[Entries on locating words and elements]
■ ■ ■ ■

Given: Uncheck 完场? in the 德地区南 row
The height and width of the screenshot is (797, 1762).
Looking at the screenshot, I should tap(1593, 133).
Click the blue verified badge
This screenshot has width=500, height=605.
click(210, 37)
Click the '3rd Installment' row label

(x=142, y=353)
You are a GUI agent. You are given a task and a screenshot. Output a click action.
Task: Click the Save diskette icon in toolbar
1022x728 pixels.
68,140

■ ■ ■ ■

| TO DO |
Copy the material above line for line, changing nothing.

| WORKED SOLUTION |
Given: Uncheck 完场? in the 德地区南 row
The height and width of the screenshot is (797, 1762).
Looking at the screenshot, I should tap(1593, 133).
Click the blue verified badge
This screenshot has width=500, height=605.
click(210, 37)
Click the '3rd Installment' row label

(x=142, y=353)
You are a GUI agent. You are given a task and a screenshot. Output a click action.
Task: Click the Save diskette icon in toolbar
1022x728 pixels.
68,140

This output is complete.